═══ Bloc de texte

Plusieurs syndicats, dont la CSN et la CSQ, affirment que des secteurs d’emploi à majorité féminins, comme la santé et l’éducation, ne seront plus assujettis aux mécanismes de prévention actuels et que, par conséquent, le projet de loi est sexiste.

M. Boulet a dit avoir été affecté par ces critiques émises lors des consultations. « Absolument, ça m’a fait réagir », a-t-il déclaré dans une entrevue à La Presse Canadienne diffusée dimanche.

Il plaide que si le projet de loi est adopté, 94 % des travailleurs seraient désormais assujettis à des mécanismes de prévention et de participation, par rapport à 25 % actuellement, donc davantage de femmes.

Travailleuses domestiques et stagiaires

Ainsi, les travailleuses domestiques seront couvertes, alors qu’elles ne le sont pas actuellement, ce qui équivaut à près de 20 000 personnes.

« Beaucoup viennent de l’Afrique, des Philippines, ce sont des personnes hyper vulnérables. Elles viennent chez nous, elles n’ont droit à rien. »

Également, si l’employeur a des motifs raisonnables de croire qu’une de ses employées est exposée sur les lieux de travail à une situation de violence conjugale, il sera tenu de prendre les mesures pour assurer sa protection.

« C’est un phénomène grandissant », a déploré M. Boulet.

En outre, les stagiaires seraient désormais admissibles au régime d’indemnisation. Or pas moins de « 75 % des stages d’observation sont effectués par des femmes », le plus souvent en enseignement et dans les services de santé, a-t-il fait valoir.

══════

▸ **Exercice à réaliser**
Mettez à jour le passage de l'extrait sur le projet de loi qui s'ouvre sur les mots contenant « En outre, les » et se termine par « a-t-il fait valoir. », en y remplaçant « stagiaires » par « apprentis ». Les items présentés ci-après ne servent pas à cet exercice.

═══ Données fournies

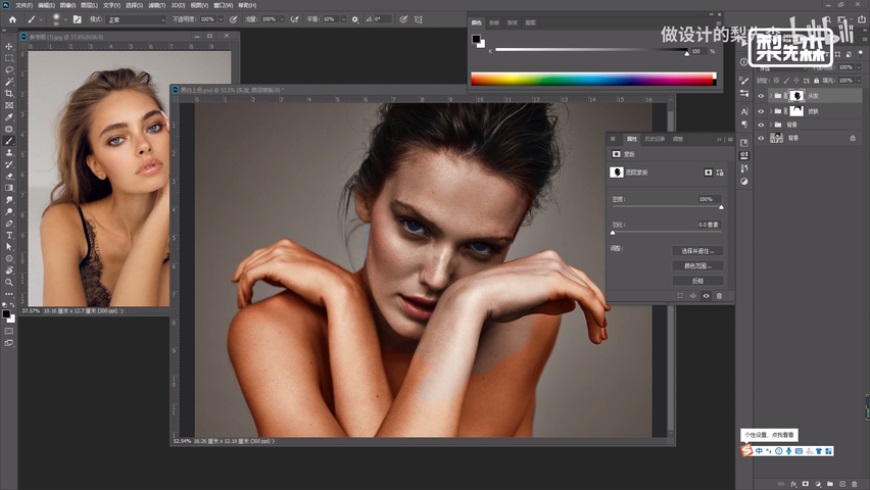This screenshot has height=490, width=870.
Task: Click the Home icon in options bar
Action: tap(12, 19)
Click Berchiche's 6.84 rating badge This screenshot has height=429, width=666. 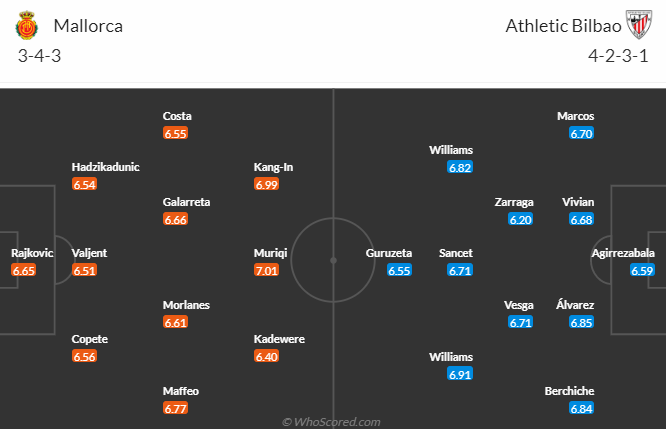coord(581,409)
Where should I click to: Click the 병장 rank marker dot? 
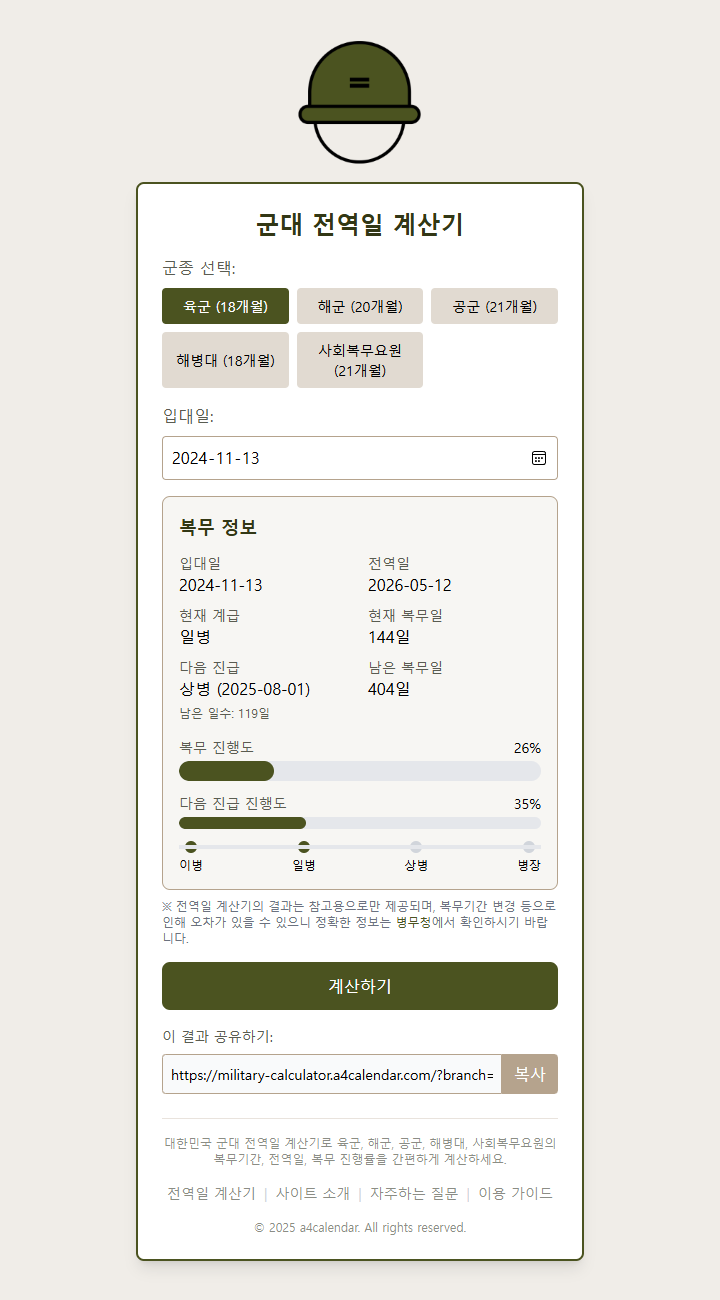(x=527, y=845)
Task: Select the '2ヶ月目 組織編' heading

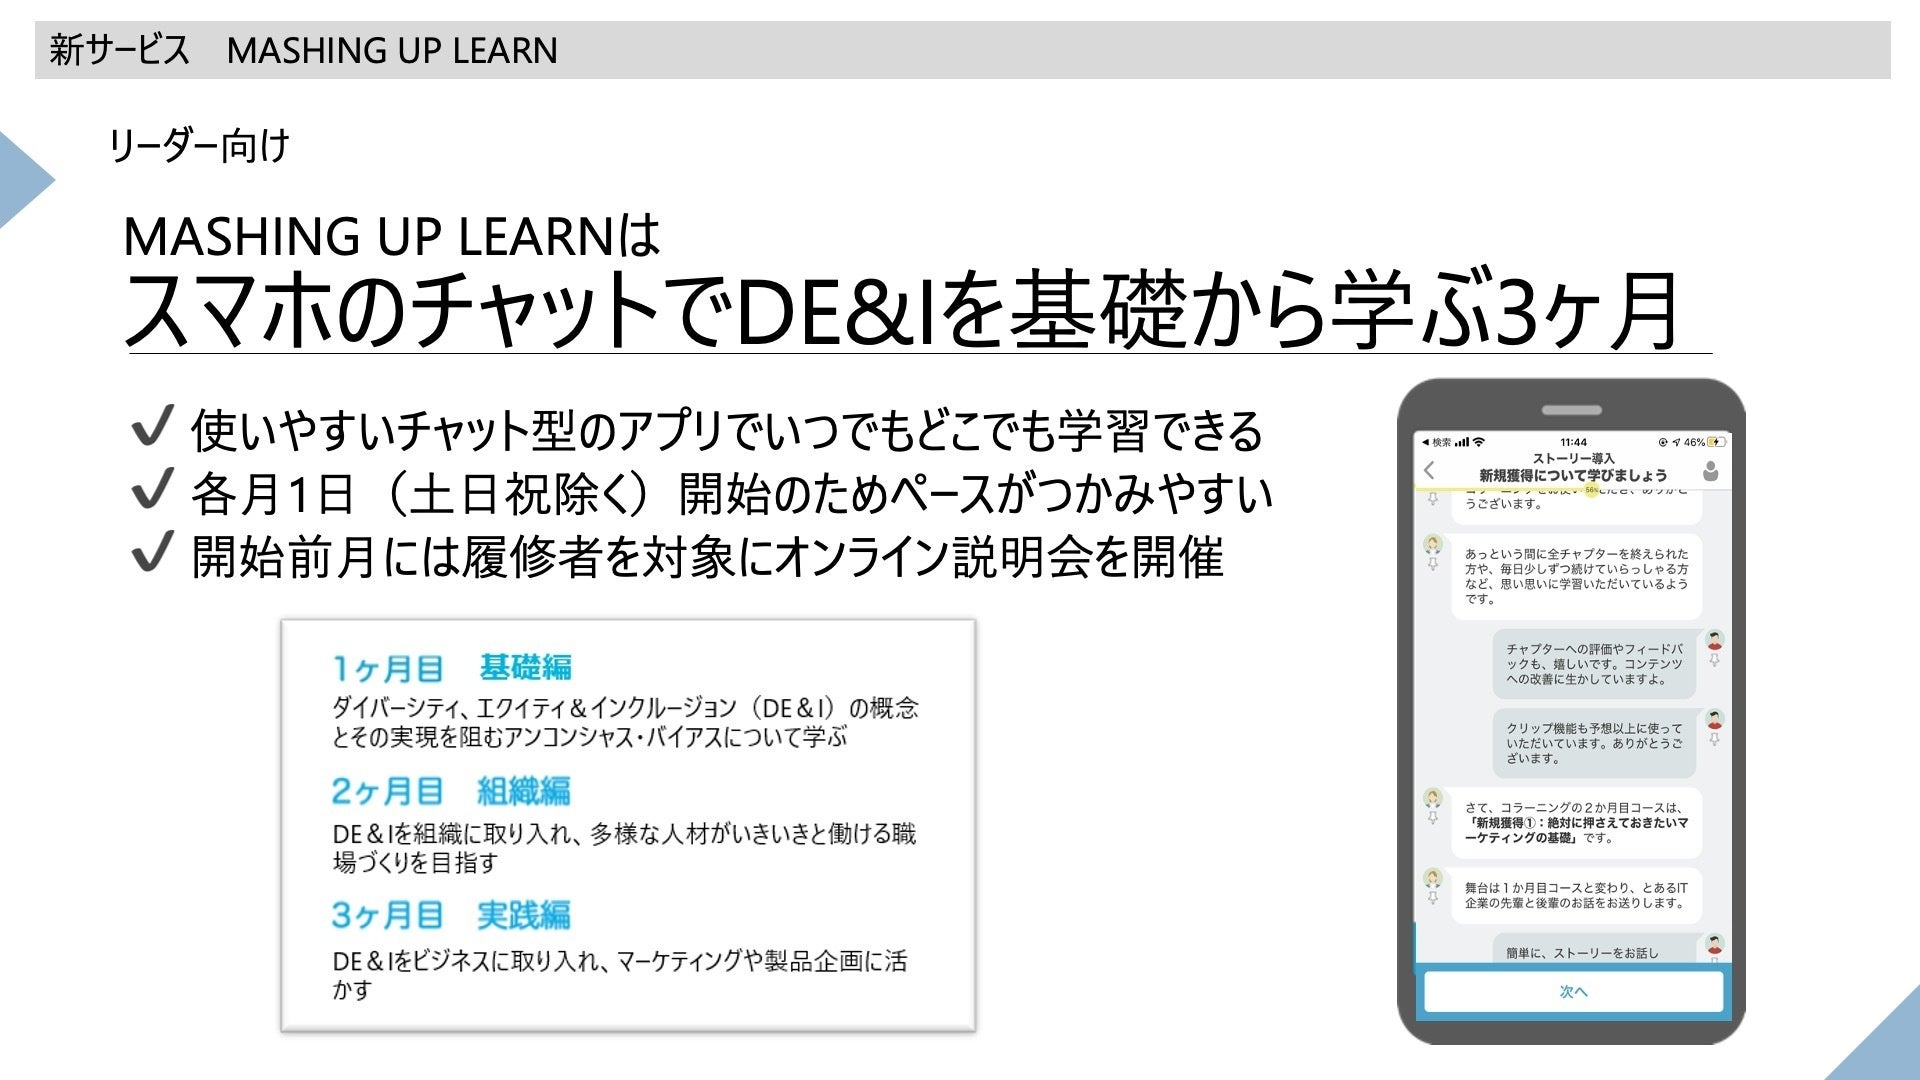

══════

▸ **Réponse attendue**
En outre, les apprentis seraient désormais admissibles au régime d’indemnisation. Or pas moins de « 75 % des stages d’observation sont effectués par des femmes », le plus souvent en enseignement et dans les services de santé, a-t-il fait valoir.